Q:異なる形態をもつものの解析の中でどのようなパラメータを用いれば異なる形態を示すものを比較することができるであろうか。たしかに、ショウジョウバエの羽と酵母の形態を比較することは困難である。しかし、ハエの中だけや、酵母の中だけの分類群が近いものの中で比較が困難な場合、このような方法はどうであろうか。それぞれの野生型個体の表現型の平均と、それぞれの変異型の平均を割合(比)であらわすことである。たとえば、成長(生育)度合いであったり、器官の縦横比などである。目視や顕微鏡などで一見観察しただけではわからない形態の差を数値としてあらわすことによって、異種間でも、器官の比較ができるのではないかと思う。また、巨視的な形態変化でなく微視的な形態変化では、より形態の比較解析が容易なのではないかと思う。ホモログな遺伝子の働きによって引き起こされる器官の変化や細胞内小器官の変化も数値として表すことで、客観的に比較ができるのではないだろうか。しかし、この客観的な評価に関しては解決すべき問題がある。それは、その客観的な評価の境界をどこに定めるか、ということである。これに関しては、多くの個体(以下2行ほど文字化け)

A:割合(比)で表すことによって比較するというのはよいアイデアだと思います。統計的な手法の一つに、直接比較できないパラメータを順位に変換して比較する、という手法があります。これと似たような考え方でしょう。ただ、もちろん順位に換算するためには、非常に多くの観察例をもとにする必要はありますね。


Q:授業ではクロロフィル蛍光の一次元時系列データから、シアノバクテリアの代謝について解析する方法が紹介された。この手法の高等植物や動物への利用については問題点とされたが、これについて考えてみる。蛍光の検出や吸光度の測定など分光学的な手法は、既に広く利用されているが、基本的に非破壊的であるという点で短い時間間隔での細胞内の変化の観測には非常に優れていると思われる。

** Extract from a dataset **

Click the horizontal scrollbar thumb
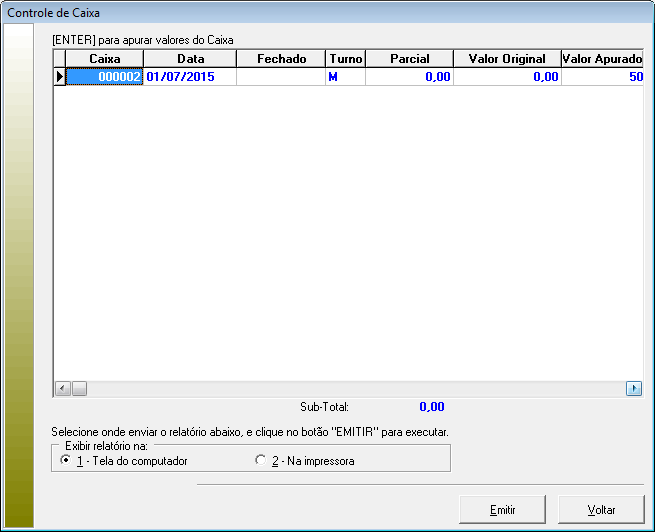Image resolution: width=655 pixels, height=532 pixels. tap(79, 388)
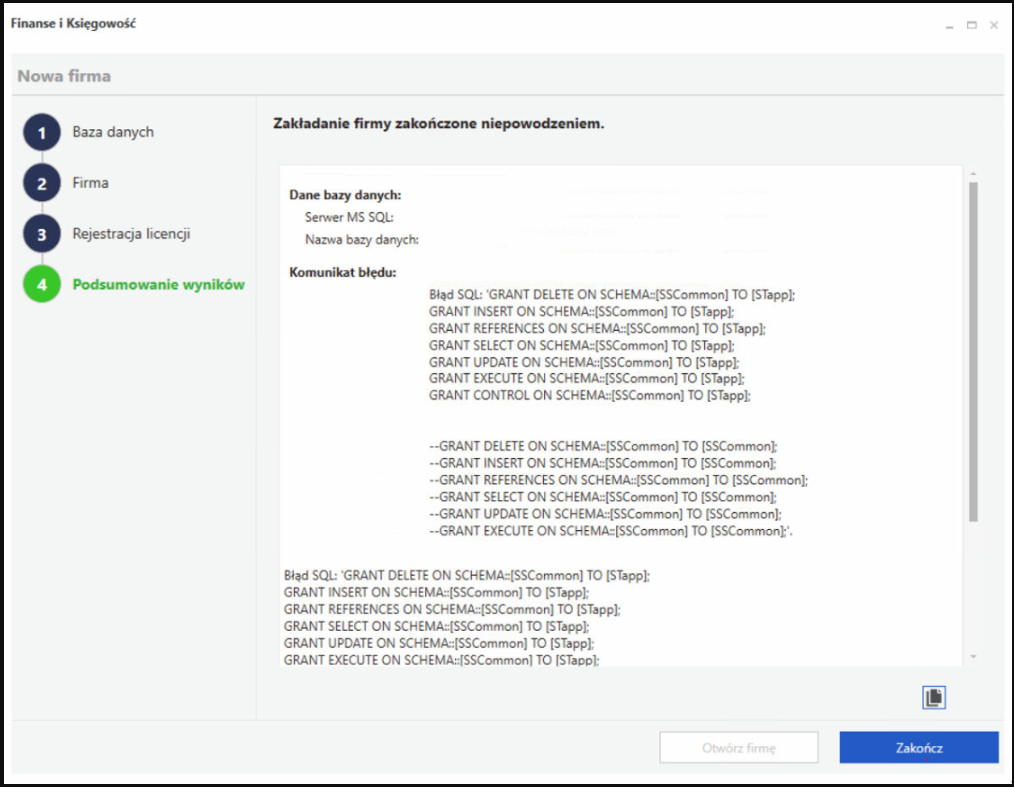Select the Baza danych step label

(114, 131)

分子の振動など別のスペクトルを検出することで、代謝の指標として違った分子を利用できる可能性もあるのではないかと思われる。また蛍光の面からはクロロフィル以外にもフラビンモノヌクレオチドなどは利用できないだろうか。多細胞生物での分光分析は、単純に細胞の重なりやシアノバクテリアのような原核生物との代謝系の違いも考えられ、難しいことが予想されるが、細胞間の相互作用などについて考えるのには必要であるようにも思われる。そこで、まずボルボックス目などの比較的単純な体制を持つ生物について行い、そこからヒメツリガネゴケなど複雑な体制を持つ生物を目標にしていくことはできないだろうか。また、単細胞生物としてクラミドモナスなどで同様のことを行うことも、原核生物と真核生物の体制や代謝系の違いを考える助けになるのではないかと考える。

A:NAD(P)Hは生体内の還元剤として非常に重要ですが、これは蛍光を発し、しかも酸化還元によって蛍光強度が変化します。これだとミトコンドリアの情報も得られる可能性がありますね。ただ、一番問題なのは、定常状態をモニターしても情報量が少ない、という点です。もし、蛍光が一定なら、得られる情報は単に1つの数字です。クロロフィル蛍光挙動の解析においては、そこで、暗所に細胞をしばらくおいて、そこへ光を照射し、その際の「変化」を時系列でモニターすることによって細胞内の多くの情報を得ています。この部分をどうするかがポイントかも知れません。